(Excerpted data Opens)

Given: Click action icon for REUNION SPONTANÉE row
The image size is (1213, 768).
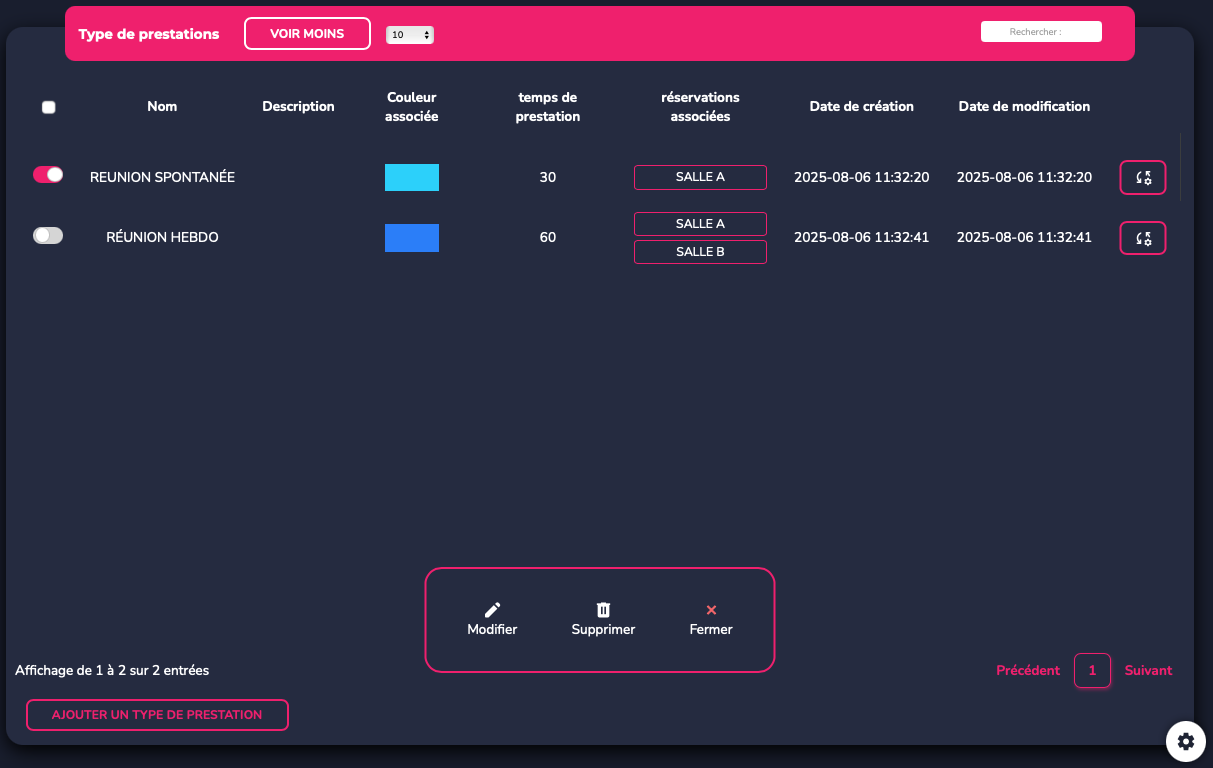Looking at the screenshot, I should tap(1142, 178).
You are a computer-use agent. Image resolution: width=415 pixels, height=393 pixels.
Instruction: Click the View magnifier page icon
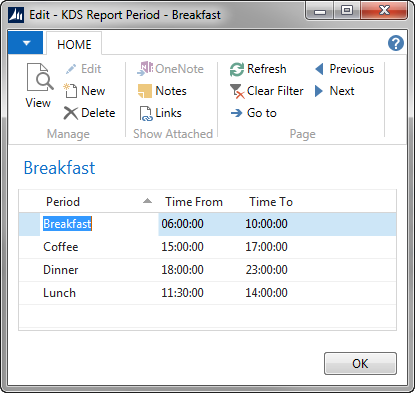[x=40, y=77]
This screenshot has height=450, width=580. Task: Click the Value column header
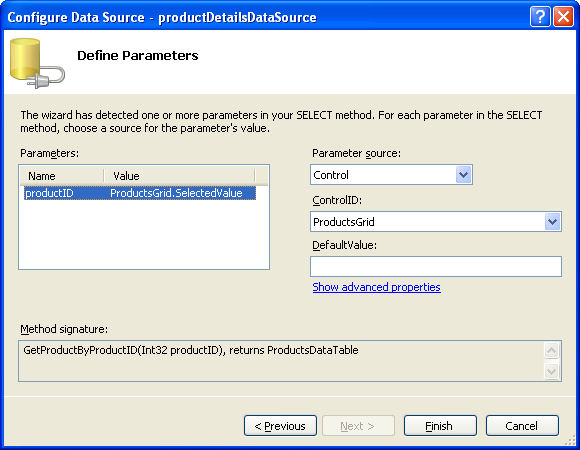(179, 176)
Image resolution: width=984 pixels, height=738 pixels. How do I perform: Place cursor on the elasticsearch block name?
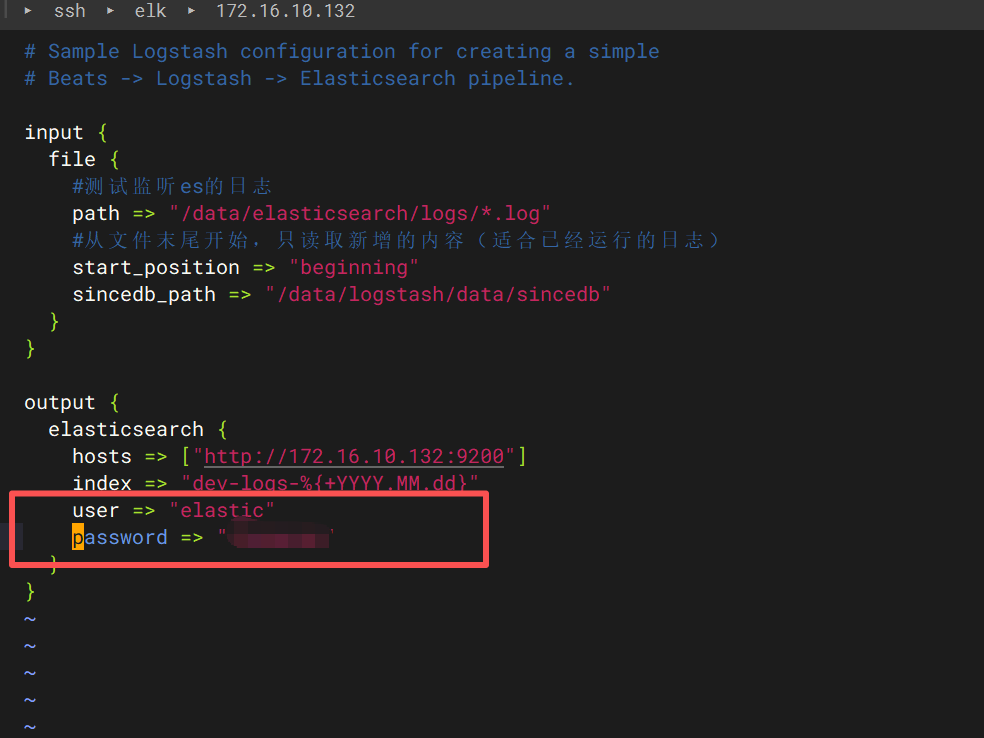[126, 430]
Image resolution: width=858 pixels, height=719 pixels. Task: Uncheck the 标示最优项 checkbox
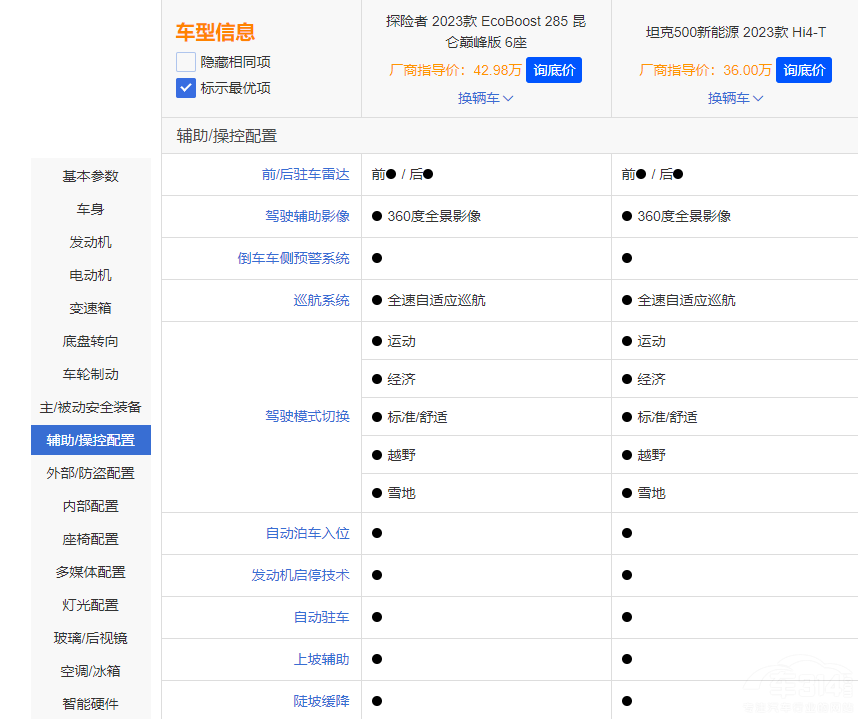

(Excerpted data Closes)

- [The problem]:
At the line containing "This screenshot has", start reproducing exactly, and stop after the last line of the listing; include both ends, and leave the pictures out.

- [Result of this task]:
This screenshot has height=450, width=580. Task: Click the Value column header
(179, 176)
Image resolution: width=984 pixels, height=738 pixels. How do I perform: Place cursor on the elasticsearch block name?
[126, 430]
Image resolution: width=858 pixels, height=719 pixels. Task: Uncheck the 标示最优项 checkbox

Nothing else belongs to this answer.